→ Aim
Can you reproduce the data word for word, starting at its first line and ending with the line that contains "The width and height of the screenshot is (1000, 1000).", both included?

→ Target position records
---
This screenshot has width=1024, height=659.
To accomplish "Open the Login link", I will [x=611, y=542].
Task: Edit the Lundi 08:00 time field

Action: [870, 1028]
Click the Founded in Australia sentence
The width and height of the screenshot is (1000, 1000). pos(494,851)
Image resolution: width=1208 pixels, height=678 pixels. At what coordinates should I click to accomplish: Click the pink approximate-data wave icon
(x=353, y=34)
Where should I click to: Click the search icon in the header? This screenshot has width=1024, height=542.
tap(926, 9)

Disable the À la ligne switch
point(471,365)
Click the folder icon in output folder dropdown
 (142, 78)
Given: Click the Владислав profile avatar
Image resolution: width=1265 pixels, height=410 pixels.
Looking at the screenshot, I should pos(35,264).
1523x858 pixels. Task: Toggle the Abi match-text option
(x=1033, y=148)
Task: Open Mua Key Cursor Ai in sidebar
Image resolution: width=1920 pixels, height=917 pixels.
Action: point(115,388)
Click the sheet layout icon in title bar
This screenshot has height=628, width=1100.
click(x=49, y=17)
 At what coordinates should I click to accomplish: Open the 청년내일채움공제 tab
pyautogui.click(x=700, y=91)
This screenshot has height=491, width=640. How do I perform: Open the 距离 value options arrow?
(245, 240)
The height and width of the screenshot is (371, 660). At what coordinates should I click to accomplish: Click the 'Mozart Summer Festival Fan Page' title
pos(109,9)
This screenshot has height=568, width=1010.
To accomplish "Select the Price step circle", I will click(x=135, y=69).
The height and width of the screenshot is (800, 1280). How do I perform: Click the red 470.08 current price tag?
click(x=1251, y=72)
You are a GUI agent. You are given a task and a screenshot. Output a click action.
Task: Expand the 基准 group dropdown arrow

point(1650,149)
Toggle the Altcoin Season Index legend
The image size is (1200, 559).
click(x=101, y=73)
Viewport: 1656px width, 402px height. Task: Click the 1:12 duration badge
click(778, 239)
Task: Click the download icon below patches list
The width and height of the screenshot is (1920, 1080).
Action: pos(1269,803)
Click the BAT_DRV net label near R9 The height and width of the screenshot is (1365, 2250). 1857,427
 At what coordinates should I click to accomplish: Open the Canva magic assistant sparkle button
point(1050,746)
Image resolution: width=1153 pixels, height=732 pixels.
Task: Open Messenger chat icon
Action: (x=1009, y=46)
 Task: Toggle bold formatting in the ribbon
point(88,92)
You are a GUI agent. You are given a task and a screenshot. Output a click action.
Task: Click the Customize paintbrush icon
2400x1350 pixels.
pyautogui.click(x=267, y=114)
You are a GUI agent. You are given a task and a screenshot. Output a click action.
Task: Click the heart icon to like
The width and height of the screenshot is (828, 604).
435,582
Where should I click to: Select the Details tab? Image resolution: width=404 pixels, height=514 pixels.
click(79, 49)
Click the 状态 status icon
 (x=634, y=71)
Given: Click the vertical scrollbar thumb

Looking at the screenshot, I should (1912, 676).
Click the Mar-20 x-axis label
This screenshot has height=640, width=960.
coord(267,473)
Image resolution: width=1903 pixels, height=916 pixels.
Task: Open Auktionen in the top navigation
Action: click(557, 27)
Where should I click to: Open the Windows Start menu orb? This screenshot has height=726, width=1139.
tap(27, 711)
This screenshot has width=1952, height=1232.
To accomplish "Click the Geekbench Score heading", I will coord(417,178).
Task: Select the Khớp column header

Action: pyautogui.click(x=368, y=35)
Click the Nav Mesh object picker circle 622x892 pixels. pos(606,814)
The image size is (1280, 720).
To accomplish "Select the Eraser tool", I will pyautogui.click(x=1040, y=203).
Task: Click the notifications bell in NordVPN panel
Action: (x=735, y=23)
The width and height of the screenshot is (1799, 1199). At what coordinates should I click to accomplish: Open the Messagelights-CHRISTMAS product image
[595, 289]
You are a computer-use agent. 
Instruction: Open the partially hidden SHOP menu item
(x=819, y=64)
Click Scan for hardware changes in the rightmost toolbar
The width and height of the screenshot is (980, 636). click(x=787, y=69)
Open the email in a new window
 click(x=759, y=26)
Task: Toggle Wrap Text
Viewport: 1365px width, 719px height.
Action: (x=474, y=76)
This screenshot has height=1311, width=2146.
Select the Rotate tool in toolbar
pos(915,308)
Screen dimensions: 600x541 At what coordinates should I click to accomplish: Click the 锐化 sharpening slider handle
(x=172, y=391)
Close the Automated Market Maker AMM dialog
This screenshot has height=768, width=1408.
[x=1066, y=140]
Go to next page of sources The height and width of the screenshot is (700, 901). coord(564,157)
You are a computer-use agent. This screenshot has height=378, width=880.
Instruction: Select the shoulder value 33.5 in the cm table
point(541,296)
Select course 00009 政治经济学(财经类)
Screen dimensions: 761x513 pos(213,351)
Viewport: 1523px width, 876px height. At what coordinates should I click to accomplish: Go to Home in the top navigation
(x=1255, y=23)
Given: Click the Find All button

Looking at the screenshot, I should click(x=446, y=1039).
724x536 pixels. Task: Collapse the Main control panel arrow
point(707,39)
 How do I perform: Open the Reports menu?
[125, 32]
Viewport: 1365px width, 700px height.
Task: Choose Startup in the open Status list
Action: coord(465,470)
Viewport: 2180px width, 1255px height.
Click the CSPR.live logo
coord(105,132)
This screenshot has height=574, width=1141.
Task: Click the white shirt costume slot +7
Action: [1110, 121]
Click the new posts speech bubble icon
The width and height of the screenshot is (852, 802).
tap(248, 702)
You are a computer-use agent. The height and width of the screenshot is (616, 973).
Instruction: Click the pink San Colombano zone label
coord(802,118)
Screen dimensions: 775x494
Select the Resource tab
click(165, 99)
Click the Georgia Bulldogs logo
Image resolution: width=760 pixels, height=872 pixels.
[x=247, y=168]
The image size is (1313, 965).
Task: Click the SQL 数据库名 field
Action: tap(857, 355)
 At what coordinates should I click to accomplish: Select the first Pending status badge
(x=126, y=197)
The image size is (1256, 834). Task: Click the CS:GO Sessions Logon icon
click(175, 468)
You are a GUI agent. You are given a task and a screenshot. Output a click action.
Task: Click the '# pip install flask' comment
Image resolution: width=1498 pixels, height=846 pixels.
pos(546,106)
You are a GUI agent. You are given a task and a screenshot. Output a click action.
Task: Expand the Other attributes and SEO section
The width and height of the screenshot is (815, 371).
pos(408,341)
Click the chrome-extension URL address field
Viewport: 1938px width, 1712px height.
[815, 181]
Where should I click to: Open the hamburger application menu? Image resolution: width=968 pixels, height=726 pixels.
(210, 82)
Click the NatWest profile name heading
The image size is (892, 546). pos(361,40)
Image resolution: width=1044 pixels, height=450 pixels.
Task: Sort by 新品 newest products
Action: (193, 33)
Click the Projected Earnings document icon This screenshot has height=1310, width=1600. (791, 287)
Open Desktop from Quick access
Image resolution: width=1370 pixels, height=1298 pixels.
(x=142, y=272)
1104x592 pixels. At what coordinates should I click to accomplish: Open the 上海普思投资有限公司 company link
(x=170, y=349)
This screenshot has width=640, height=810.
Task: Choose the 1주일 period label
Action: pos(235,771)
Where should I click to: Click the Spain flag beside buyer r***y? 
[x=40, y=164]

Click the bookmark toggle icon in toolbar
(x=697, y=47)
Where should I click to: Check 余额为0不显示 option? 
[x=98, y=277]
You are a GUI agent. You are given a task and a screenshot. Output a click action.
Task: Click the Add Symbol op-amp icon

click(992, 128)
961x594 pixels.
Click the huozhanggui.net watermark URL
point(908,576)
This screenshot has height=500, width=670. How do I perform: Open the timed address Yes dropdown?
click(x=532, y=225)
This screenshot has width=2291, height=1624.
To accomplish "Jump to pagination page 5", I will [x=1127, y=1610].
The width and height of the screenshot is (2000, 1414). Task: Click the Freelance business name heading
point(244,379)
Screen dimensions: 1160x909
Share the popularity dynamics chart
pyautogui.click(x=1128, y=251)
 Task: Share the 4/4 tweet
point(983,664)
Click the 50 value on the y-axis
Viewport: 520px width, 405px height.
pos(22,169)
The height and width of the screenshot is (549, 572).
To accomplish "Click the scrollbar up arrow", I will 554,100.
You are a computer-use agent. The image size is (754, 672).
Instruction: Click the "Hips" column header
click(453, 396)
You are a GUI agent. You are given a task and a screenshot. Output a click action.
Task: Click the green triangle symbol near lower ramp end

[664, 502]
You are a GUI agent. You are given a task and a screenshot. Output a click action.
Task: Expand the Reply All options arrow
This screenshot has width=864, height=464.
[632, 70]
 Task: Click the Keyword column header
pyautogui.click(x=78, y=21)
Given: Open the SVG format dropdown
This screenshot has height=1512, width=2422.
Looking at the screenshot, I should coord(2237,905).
---
→ The result
This screenshot has width=1024, height=659.
To accomplish "Open the Login link", I will [x=611, y=542].
Task: Edit the Lundi 08:00 time field

Action: [870, 1028]
Click the Founded in Australia sentence
The width and height of the screenshot is (1000, 1000). pos(494,851)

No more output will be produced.